TV, mobile and the living room

"I also want to share some additional thoughts on Xbox and its importance to Microsoft. As a large company, I think it's critical to define the core, but it's important to make smart choices on other businesses in which we can have fundamental impact and success."

(Translation - Xbox is no longer core to Microsoft) - Satya Nadella

The tech industry has wanted to get to the TV for decades. For a long time it was widely assumed that PCs were only a transitional device and the normal consumer computing experience and ‘interactive media’ experience would happen on the TV, with a ‘ten foot’ user interface, powered by the ‘information superhighway’. TV would become ‘interactive TV, and that would be a big part of how ‘computing’ came to normal people. 

Of course, the tech industry had made its way to the TV, in closed, single-purpose devices: games consoles on one hand and CATV set-top-boxes on the other. Tech tried to use these as bridgeheads: games consoles went online, partly because they should as games devices, but also as a step towards a larger vision, and Microsoft also tried the other route, buying WebTV. 

But none of this worked. None of the attempts to prise set-top-boxes away from the cable companies or add any interactivity beyond a better EPG went anywhere much. Xbox and Playstation going online became important for games, but not much more. Attempts to move the actual PC into the living room (Windows Media Centre, Apple’s Front Row) are probably best forgotten. (I could also mention smart TVs, but really, why bother?) So you could argue about whether Microsoft or Sony did better in the console wars, but it doesn’t really matter for that broader vision (and of course more and more gaming will shift to mobile). 

Today, we have another wave of products trying to get there - the Chromecast and the (new) Apple TV, which are really iterations of a previous wave of products (Vudu, Roku, Boxee) that never quite went mass-market either. (There's a complex discussion here about content availability, most of which is very specific to the USA.) But what interests me is that both of these are really about turning the TV into dumb glass - a peripheral for the smartphone. The Chromecast doesn’t even have an on-screen UI. They’re both about the smartphone market: they're about selling phones (they're too cheap and low-margin to make much money of themselves and most of the content money will go to the content industry), and they come from phones.
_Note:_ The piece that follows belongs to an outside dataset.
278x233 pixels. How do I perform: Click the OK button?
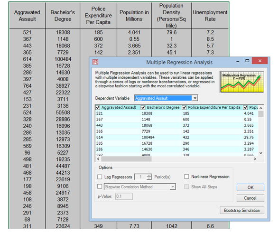click(250, 187)
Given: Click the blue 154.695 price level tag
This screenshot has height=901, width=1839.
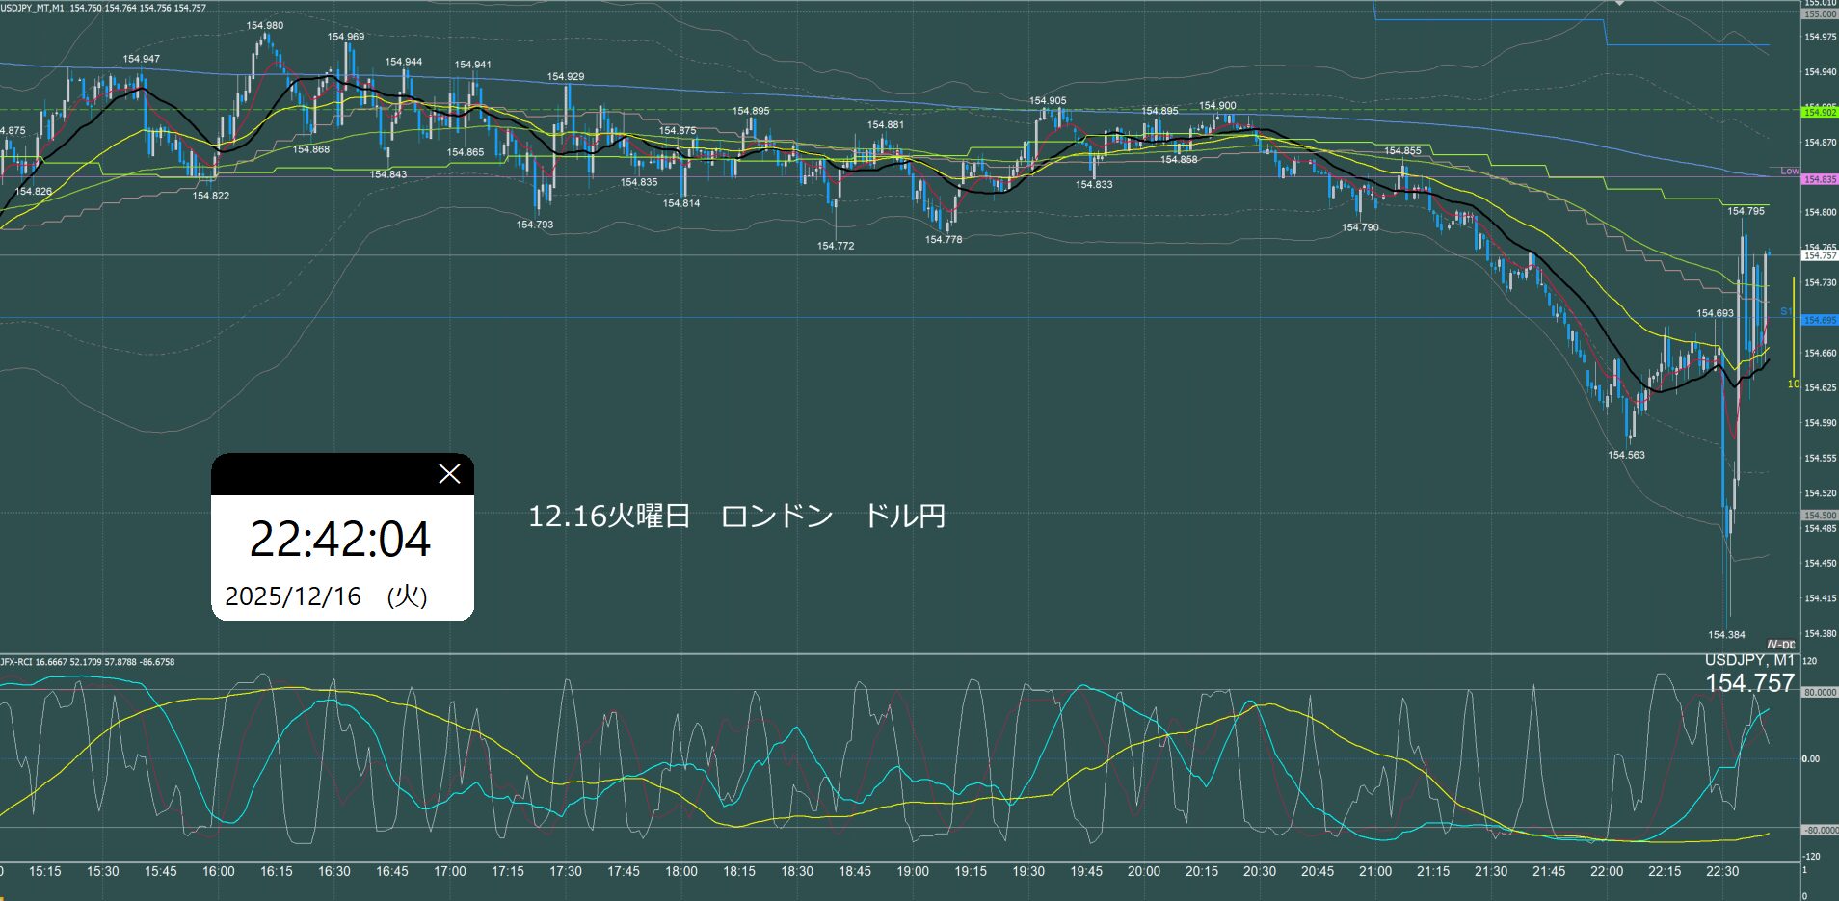Looking at the screenshot, I should pyautogui.click(x=1820, y=320).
That is, even if Apple or Google finally 'win', and get their device connected to every TV in the developed world, it's something of a sideshow. The TV isn't the end point for consumer technology anymore, in either sense of the term. The consumer computing revolution went and happened anyway, without ever touching the TV. First the web, not ‘interactive media’ on the ‘information superhighway’, drove the PC into every home in the developed world, and now smartphones take a truly personal computer into every pocket on earth. And it turns out that smartphones and tablets are the way computing gets into the living room, and the way that the tech industry gets hold of video content, whatever that will mean. (This, in case it isn't clear, is why Satya Nadella said that the Xbox is no longer core to Microsoft's strategy.) There was a wonderful quote from CBS this autumn that they’re less worried about PVR ad-skipping ‘because people are too busy with their smartphones to bother skipping ads anymore’. You can see the shift pretty clearly in this chart from the UK: short form is all about smartphones and tablets, and so, increasingly, is long-form as well. 

Why would you watch a film on a phone? This is why. 

Classic Comedy Fr. Ted Small, Far Away

There are two things that I wonder in all of this. 

  1. First, how much of the linear schedule actually goes away, as content restrictions and UI friction finally falls away? Does everything except live events and especially sport fall off and everything else goes to on-demand, or does the passive, lean-back, ‘just show me something’ remain a large part of the large-screen experience? To the extent that viewing does move, this changes the distribution of watching across different types of content

  2. Second, how much, really, do we need a large screen, and how much does it remain something that’s just there, and turning on sometimes, but used less and less, with the thing we hold in our hand actually a better watching experience? And for what kinds of content?

These are obviously linked - if we watch lots of big-budget event drama then we’ll use the big screen more and probably also use the linear schedule more. This is a little reminiscent of Hollywood’s embrace of spectacle in response to TV. So the stronger the linear schedule, the stronger live events, and the stronger big shows are, the more the big screen matters (even if just as dumb glass). The more TV changes, the more it moves device. And then, do you put that event drama you’re sort-of-watching onto the big screen so that you can do more important stuff on your phone, and look up the wikipedia page to tell you what happened when you weren’t paying attention? Maybe it's the small screen that really gets the attention either way. 

Finally, this is a case study of open and closed approaches. Games consoles' closed ecosystem delivered huge innovation in games, but not in much else. The web's open, permissionless innovation beat the closed, top-down visions of interactive TV and the information superhighway. The more abstracted, simplified and closed UX model of smartphones and especially iOS helps to take them to a much broader audience than the PC could reach, and the relative safety of installing an app due to that 'closed' aspect enables billions of installs and a new route to market for video. It's not that open or closed win, but that you need the right kind of open in the right place.